ロウルートは調教陵辱ゲーとは思えないほどに王道な展開であり、カオスルートは悪逆一直線。
特にカオスルートは今までのシリーズを通しても結構なえげつなさ。色々と耐性無い人にはキツイかも。
個人的なお気に入りは4章、5章。ナインテイルの作品か、あるいはロウルートに入ったのかと思うような王道の展開と綺麗にまとまった結末に
章ヒロインであるキャルミラ、メアリーが自分のツボにはまった事も合わさって、今作どころか歴代シリーズを通して一番気に入ったシナリオかもしれない。
悪堕ちが無いことは自分はさほど重視していない…というか、キャラクター的には善ヒロインの方が好きなのに戦力的にはほぼ悪堕ち一択という事が多かった自分にはむしろ嬉しい部分である。

ただし今回、ヒロインの扱いが「捕縛→触手→(部下、領民の命などで)脅迫→仲間入り」といういつもの黄金パターンではなく
「仲間入り→特に何も考えず触手」という展開になっているため、何故ヒロインは主人公に付いて行っているのかという疑問が時折頭をもたげてきてしまう。
居場所が他にないというヒロインはまだ納得できなくもないが、同盟扱いで自勢力を国元に残して同行することになるヒロインにまでノープランで即座に触手をけしかけるのは流石に展開が性急すぎる。
キャラクター数が多いために一人あたりのイベントは短く収めなければならなかったのかもしれないが、それにしたってもうちょっと段階は踏んで欲しかったものである。
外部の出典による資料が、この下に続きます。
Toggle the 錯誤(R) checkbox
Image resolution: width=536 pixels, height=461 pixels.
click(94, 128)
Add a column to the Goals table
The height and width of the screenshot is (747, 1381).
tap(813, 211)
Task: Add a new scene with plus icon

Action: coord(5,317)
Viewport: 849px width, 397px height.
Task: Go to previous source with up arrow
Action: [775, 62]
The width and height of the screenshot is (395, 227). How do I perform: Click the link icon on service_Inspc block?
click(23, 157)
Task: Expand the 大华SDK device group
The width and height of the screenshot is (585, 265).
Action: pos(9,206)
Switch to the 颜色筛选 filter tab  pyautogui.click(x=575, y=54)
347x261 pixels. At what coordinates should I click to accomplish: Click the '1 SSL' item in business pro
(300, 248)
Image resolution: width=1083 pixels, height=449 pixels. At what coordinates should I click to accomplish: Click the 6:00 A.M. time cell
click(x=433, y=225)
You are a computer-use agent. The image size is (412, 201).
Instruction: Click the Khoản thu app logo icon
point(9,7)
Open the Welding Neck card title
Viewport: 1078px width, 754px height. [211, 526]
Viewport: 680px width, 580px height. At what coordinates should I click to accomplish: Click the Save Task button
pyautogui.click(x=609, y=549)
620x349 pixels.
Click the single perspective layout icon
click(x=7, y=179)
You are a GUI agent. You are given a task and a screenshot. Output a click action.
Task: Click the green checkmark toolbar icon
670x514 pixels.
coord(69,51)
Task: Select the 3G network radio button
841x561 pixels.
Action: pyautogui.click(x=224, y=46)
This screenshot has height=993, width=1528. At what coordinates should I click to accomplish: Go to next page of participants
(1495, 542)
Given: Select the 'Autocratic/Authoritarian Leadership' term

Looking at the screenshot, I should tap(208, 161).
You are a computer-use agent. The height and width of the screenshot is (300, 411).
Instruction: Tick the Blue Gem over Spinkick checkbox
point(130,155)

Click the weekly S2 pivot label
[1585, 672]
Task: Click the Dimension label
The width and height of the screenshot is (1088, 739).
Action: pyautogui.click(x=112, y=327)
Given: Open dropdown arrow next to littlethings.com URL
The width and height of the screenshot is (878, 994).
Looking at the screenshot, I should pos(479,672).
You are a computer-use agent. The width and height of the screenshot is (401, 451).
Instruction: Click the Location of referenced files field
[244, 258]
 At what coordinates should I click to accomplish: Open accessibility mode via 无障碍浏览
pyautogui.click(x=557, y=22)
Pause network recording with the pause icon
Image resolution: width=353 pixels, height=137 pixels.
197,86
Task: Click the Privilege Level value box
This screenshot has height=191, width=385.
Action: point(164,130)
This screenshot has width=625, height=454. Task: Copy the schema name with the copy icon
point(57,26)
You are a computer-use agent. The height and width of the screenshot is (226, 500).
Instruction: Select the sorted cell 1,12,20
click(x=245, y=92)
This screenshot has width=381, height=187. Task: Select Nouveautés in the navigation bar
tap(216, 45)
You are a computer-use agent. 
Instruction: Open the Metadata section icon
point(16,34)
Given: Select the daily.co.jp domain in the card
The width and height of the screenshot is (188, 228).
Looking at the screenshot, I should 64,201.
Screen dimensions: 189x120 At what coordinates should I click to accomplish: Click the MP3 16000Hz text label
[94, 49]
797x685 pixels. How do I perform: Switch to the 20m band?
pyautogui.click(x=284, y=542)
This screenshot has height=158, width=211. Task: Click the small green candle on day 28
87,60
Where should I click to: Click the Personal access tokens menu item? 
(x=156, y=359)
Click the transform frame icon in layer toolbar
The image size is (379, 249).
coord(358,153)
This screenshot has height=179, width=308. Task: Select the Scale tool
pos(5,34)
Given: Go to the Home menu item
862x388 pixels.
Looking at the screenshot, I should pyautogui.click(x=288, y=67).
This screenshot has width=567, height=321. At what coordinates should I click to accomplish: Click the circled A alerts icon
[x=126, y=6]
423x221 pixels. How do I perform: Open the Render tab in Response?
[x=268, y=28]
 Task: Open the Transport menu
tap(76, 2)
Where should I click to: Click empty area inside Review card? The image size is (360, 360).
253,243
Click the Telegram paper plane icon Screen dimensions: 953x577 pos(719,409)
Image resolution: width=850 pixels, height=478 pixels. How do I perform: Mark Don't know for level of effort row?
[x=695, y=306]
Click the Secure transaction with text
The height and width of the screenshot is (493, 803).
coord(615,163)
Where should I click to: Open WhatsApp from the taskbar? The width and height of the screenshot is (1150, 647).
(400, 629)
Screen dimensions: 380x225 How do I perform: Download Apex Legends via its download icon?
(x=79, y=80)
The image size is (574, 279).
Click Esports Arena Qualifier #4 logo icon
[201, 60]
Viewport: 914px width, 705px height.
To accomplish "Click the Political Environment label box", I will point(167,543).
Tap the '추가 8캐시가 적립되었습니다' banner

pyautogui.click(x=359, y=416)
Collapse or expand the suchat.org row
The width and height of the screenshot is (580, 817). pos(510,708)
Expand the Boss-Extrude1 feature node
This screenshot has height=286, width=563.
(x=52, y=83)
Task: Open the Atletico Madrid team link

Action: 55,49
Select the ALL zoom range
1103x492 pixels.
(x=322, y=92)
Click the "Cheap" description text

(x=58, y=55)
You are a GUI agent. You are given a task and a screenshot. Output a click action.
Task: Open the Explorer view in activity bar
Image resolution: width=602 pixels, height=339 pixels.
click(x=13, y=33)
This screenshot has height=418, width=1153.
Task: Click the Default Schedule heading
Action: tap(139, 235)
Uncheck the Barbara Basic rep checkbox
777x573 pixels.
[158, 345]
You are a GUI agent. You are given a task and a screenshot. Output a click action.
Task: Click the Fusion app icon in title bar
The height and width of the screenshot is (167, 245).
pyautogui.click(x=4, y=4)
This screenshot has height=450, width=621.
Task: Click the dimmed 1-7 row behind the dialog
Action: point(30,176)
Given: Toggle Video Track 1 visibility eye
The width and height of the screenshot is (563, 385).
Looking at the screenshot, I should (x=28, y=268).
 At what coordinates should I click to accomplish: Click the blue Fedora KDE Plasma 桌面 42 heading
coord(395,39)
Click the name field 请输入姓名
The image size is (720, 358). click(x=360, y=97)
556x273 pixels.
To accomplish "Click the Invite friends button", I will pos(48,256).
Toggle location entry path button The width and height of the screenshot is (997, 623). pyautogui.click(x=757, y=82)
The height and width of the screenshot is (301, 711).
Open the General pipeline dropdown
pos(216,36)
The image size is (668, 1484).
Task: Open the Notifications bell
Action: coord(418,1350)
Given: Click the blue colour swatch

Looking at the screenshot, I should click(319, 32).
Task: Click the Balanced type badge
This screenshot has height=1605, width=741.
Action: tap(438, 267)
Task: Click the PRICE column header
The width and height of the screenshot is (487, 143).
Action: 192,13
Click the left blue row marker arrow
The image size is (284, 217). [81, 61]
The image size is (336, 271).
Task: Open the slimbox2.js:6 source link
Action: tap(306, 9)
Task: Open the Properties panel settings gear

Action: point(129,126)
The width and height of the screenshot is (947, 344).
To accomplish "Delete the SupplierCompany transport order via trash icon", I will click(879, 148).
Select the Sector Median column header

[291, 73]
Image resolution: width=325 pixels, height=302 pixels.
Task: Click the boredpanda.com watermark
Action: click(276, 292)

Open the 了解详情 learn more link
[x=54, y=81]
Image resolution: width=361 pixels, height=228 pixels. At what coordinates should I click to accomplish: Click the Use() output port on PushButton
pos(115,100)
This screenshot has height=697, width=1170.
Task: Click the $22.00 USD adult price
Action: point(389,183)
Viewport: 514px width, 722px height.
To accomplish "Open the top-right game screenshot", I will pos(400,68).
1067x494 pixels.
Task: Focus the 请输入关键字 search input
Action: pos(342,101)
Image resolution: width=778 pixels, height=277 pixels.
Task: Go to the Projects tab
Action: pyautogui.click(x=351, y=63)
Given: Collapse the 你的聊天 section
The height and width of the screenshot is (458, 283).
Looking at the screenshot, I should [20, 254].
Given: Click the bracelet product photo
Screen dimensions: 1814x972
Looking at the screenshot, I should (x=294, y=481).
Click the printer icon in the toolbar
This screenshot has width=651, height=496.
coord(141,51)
また、メインヒロインのロウルート個別エンディングが割とアブノーマルな…というか変態的なエロシーンでのエンディングだったのは個人的にかなり残念。サブヒロインはだいたい普通のエンディングなのに…。
このシリーズのロウルートはどこまでも王道な展開とハッピーエンドが魅力的だと思っていたため、エロシーンがいらないとは間違っても言わないが、条件分岐にしてごく普通のエンディングも合わせて作って欲しかったところ。



不満点も長々と書いてしまったが、遊べるエロゲーとしては屈指の出来だろうと思う。
相も変わらずのやりこみ要素も健在であるため、年内はこれ一本で遊び倒せそうである。